Nut Ink. Mini reviews of texts old and new. No fuss. No plot spoilers. No adverts. Occasional competency.
Showing posts with label E. Show all posts
Showing posts with label E. Show all posts

Tuesday, July 7, 2015

The Extra Ordinary Life of Frank Derrick, Age 81 (2014)

Author: J.B. Morrison  |  Page Count: 304

'He already had his free TV licence and bus pass.  Even though there was nothing on television and nowhere to take the bus to.'

J.B. Morrison is Jim Bob, who at one time was half of the phenomenally semi-successful music act Carter USM. I admit it was entirely due to my love for the band’s music that I checked out Frank Derrick. The clever word play in the title made me wonder prior to reading if we would see a return to the fiery satire of Jim Bob’s lyric writing style, or if it would more closely resemble the deeply poignant feelings of abandonment that 'Granny Farming in the UK' gave rise to. The text is neither; or rather it’s both but filtered through a more subtle and sensitive screen door. It's comedy with a thoughtful slant that's sweet but never artificial.

Frank of Fullwind-on-Sea is a cynical duffer with a healthy distrust of others. He's an active sort who frequents the charity shops and buys crap he doesn't need. He looks upon the curtain-twitchers in his neighbourhood with disdain, but often his vantage point is from behind his own twitching curtain. When an accident lessens Frank's independence some home-help is arranged. He resents the idea completely, fearing the worst: she'll treat him like a child; she'll steal his life savings! But Frank had been wrong about people before. Who's to say...?

Jim Bob's style is descriptive and wry. His sentences frequently take lengthy strides when a shorter, more direct approach could've conveyed the same information more succinctly. They're rambling, some might say, but I'm a rambler, too, so it wasn't a problem for me. I actually liked it; it showed that he was being honest with himself and his readers, not trying to mimic another's style. He wisely litters comedy throughout, instead of always holding back for a killer punchline.

The only thing I really disliked was the half a dozen movie spoilers. They were old movies and their inclusion was relevant to Frank's tragic situation, but that's no excuse. They were spoilers no matter how you spin it. Speaking of which, if the book was to be filmed it would most likely be an indie, suitable for the likes of HandMade Films, and in a perfect world it would star Michael Caine.

3½ mantelpiece giraffes out of 5

Monday, July 7, 2014

Escape From Camp 14 (2012)

Author: Blaine Harden | Page Count: 210
A perverse benefit of birth in the camp was a complete absence of expectations.
And so Shin's misery never skidded into complete hopelessness. He had no hope to lose, no past to mourn, no pride to defend. He did not find it degrading to lick soup off the floor. He was not ashamed to beg a guard for forgiveness. It didn't trouble his conscience to betray a friend for food. These were merely survival skills, not motives for suicide.

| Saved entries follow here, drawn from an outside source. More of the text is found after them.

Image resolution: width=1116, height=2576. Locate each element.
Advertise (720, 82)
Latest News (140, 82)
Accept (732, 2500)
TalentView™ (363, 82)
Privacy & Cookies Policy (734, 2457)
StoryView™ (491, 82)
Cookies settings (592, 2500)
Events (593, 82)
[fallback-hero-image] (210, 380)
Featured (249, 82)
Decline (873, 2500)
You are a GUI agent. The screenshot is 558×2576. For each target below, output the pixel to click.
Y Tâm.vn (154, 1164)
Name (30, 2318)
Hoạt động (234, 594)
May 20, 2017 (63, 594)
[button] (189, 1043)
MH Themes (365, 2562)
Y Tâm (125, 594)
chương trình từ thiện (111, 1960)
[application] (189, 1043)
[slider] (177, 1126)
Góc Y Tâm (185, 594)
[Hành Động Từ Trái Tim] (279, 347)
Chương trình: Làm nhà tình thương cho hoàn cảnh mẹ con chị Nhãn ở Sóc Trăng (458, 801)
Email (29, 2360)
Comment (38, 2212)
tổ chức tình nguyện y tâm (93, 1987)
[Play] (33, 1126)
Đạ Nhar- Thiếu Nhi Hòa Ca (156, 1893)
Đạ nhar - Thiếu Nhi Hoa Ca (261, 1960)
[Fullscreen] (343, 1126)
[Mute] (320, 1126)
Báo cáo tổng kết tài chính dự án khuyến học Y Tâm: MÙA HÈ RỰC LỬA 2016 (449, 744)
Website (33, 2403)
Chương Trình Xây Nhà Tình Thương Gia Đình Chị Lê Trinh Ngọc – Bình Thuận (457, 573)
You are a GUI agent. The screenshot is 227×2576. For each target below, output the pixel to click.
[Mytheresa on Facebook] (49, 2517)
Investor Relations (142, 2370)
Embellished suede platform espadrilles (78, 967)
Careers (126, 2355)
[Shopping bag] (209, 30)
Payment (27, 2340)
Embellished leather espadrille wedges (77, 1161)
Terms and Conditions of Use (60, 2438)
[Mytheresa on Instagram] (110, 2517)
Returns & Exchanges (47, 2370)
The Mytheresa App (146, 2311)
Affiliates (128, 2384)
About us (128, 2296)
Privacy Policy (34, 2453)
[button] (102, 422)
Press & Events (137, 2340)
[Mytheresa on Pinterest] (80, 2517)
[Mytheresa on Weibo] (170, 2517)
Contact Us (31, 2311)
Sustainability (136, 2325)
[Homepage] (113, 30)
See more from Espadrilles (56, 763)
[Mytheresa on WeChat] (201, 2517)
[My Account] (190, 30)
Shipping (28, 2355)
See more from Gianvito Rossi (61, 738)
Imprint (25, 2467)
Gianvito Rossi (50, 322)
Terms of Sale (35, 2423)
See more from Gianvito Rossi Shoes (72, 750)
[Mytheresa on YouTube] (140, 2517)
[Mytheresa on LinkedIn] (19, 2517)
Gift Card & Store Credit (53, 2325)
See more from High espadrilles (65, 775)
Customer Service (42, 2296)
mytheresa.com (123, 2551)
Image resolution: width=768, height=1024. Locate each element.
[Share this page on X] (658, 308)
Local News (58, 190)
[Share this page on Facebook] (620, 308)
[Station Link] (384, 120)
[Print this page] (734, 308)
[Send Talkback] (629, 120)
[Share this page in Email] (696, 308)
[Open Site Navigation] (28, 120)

Escape From Camp 14 tells the true story of a North Korean man Shin Dong-hyuk as he was born in a political prisoner labor camp, his life growing up inside and his eventual escape from the camp and North Korea. The hardships that he faced are some of the worst crimes against human rights that can be imagined. I felt a sort of disconnect at first like I was reading a history similar to the holocaust or stories of Russian gulags; terrible but with a distance that time and historical perspective brings. The author and Shin however stress in the text how North Korea has perpetrated among the cruelest and most long running campaigns of human rights violations ever that is still going on right now and how it is allowed to continue by a clusterfuck of politics, denial, conspiracy and apathy.

That is the point, but the tale itself is more personal as it relates to Shin. He is one of many who were trained from birth to be subservient to authority with no cause towards things like human dignity and integrity as well as the physical hardships of forced slave labor, malnutrition, starvation and murder. Things like respect and love were not even foreign concepts; they didn't exist at all. When his mother and brother are executed for a planned escape, Shin is forced to watch and won't meet his mother's  eye not because he can't bear the sight of her death, but because he was angry at her for putting him in danger by escaping. She was his mother only by fact she birthed him, but there was no love. She was just a person and competitor for food who would beat him when he stole her lunch. Even his eventual escape wasn't prodded on by some grandiose uprising of the human spirit within him. He escaped because he was tired of being hungry and heard from an outside prisoner that grilled meat was particularly good.

A fascinating look at a personal tale behind North Korea's cloak that gives some insight to international geopolitics and the perhaps unseen side of the strength of human spirit.